Monday, October 15th, 2012
by David Rosenberg of Gluskin Sheff
Wealth Effect R.I.P.?
So the Fed is pinning its hopes on stimulating the economy via the wealth effect again, as it did when it revived the post-tech-wreck asset bubble in housing and credit in that now infamous 2003-07 period of radical excess. But here’s the rub. While there is a wealth effect on spending, the correlation going back to 1952 is only 57%. But the correlation between spending and after-tax personal incomes is more like 75%. The impact is leagues apart. And that is the problem here, as we saw real disposable personal income decline 0.3% in August for the largest setback of the year. The QE2 trend of 1.7% is about half the 3.2% trend that was in place at the time of 0E2. Not only that, but the personal savings rate is too low to kick-start spending, even if the Fed is successful in generating significant asset price inflation. The savings rate now is at a mere 3.7%, whereas it was 6% at the time of QE1 back in 2009 and over 5% at the time of QE2 2010 — in other words, there is less pent-up demand right now and a much greater need to rebuild rather than draw down the personal savings rate. This is a key obstacle even in the face of higher net worth.

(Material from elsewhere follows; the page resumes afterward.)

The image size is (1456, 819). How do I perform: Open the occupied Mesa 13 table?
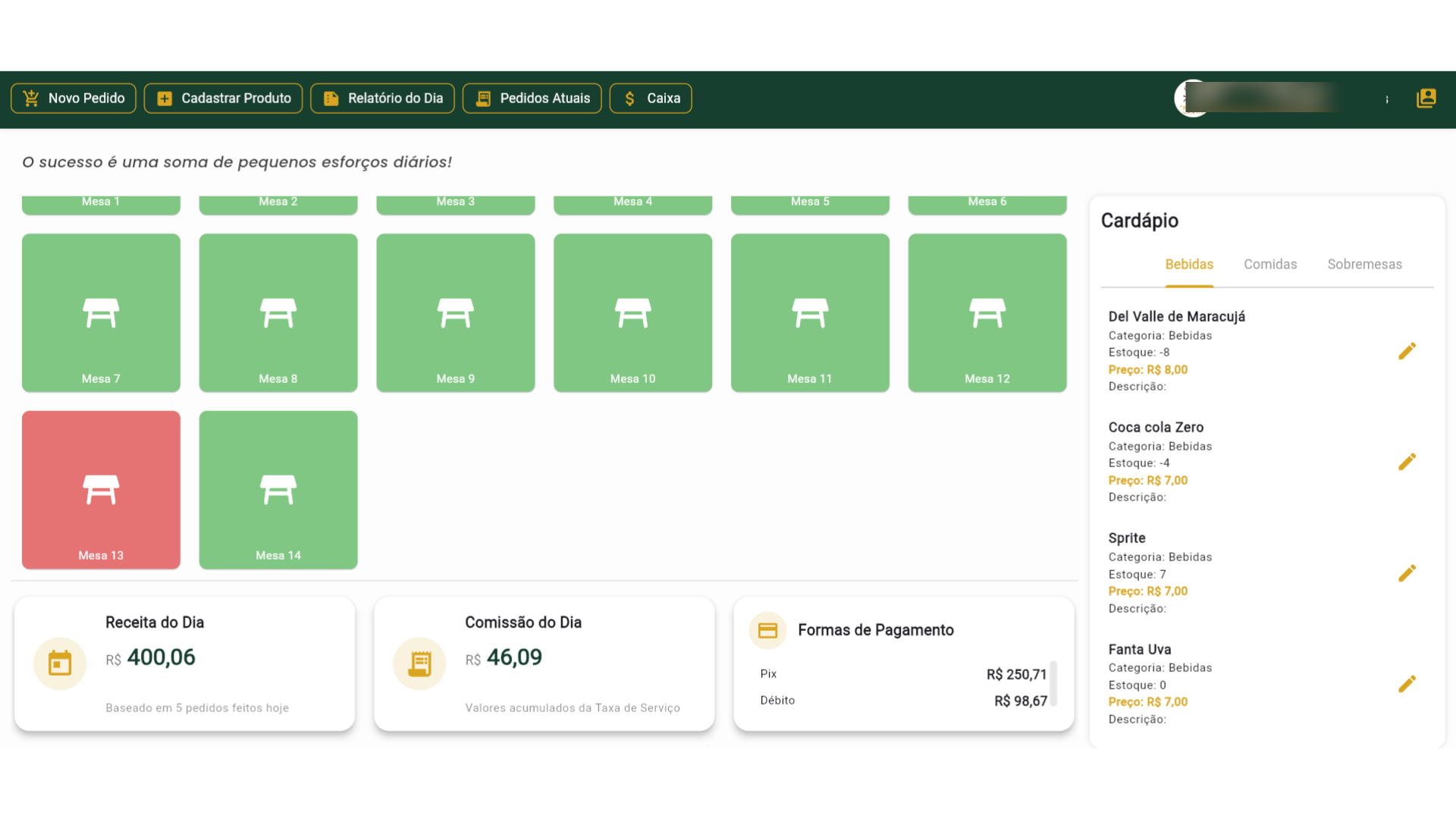[x=101, y=490]
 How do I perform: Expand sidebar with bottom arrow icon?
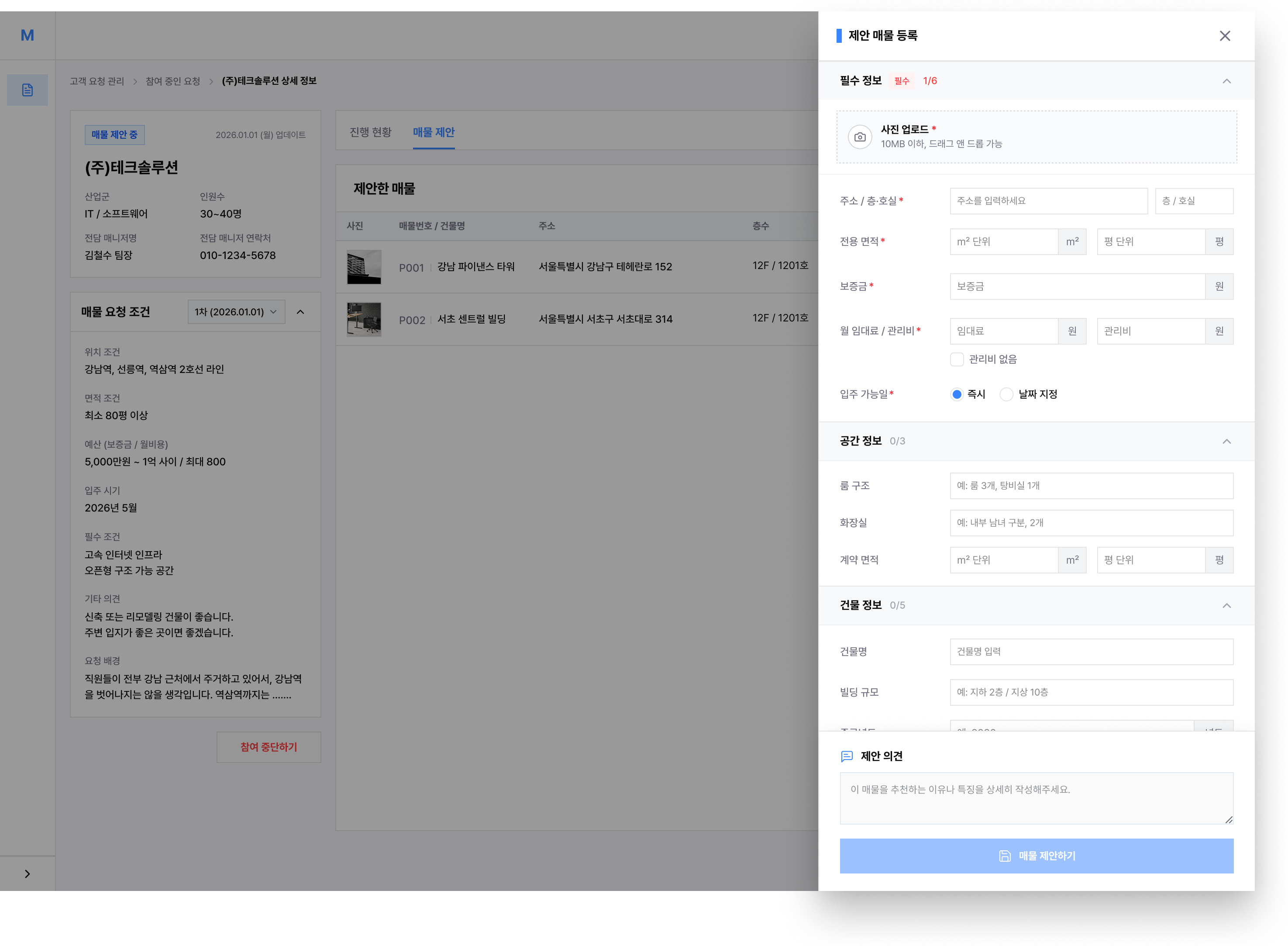click(x=28, y=873)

What is fascinating is that the rise in net worth looks fairly tenuous. Yes, home prices have risen on the back of tighter supplies but the builders have ramped up production by nearly 30% over the past year. And the first-time buyer is dormant, which means that the key source of demand in the food chain is still missing, and investor-based buying will only go so far in terms of sustaining any further home price appreciation.
But it is the action in the equity market that is most telling. This is the first time after any major central bank incursion — QE1, QE2, Operation Twist and LTRO — that 13 (trading) days after the announcement, the stock market is lower. The S&P 500 has dropped 1% since the day of the Fed meeting whereas it was up an average of 4% at this juncture following the other four announcements. I had said earlier that the Fed has likely established a firm floor but it looks clear that the more ominous global economic backdrop has also established a ceiling — I mean, weren’t the lagging hedge funds supposed to have been piling in by now? And all of the cyclical sectors are lower which again is highly atypical—all down around 2%. And if there was a group that the Fed was really trying to support it was the Financials and this sector is down 3% along with basic materials. Go figure. The more defensive areas like Health care, Utilities and staples have outperformed, which is very rare after a QE announcement out of the Fed.
At the same time, the yield on the 10-year T-note. which is usually steady around this time following a post-QE announcement, has fallen more than 10 basis points this time around. The TSX has turned in a similar though less dramatic swing this time – Financials and Materials, which had cheapened up far more going into this than their U.S. counterparts, have actually hung in, as has the overall Canadian market (though to be fair, it is usually up 2% by now).
As the accompanied charts illustrate, one obstacle for the equity market of late has been sentiment and positioning. The Market Vane Bullishness index is at the high end of the range and as the latest CFTC (Commodity Futures Trading Commission) data indicate, the net speculative long positions on the S&P 500 and Nasdaq on the CME have already surged to record high levels. In other words, a lot of the buying power that pundits were expecting has already been exhauisted.
The pace of economic activity is weakening, with all deference to ISM. With profits faltering and wage earnings slowing down, we have a situation where Gross Domestic Income softened to a mere 1.7% annual rate in Q2 from 6.1% in Q1 and 4.6% in Q4 of last year. This was the weakest performance since the third quarter of 2009 just as the worst recession in seven decades was ebbing. In real terms, GDI actually stagnated — up a mere 0.16% annual rate, a buzz-cut from the 3.8% pace in Q1 and 4.5% in Q4, again the weakest tally since Q3 last year and the second weakest since Q2 2009. This puts the GDP slowdown in Q2 into perspective. GDP is all about spending. GDI is all about income. And it is income that drives confidence, spending, and ultimately prosperity — not the other way around.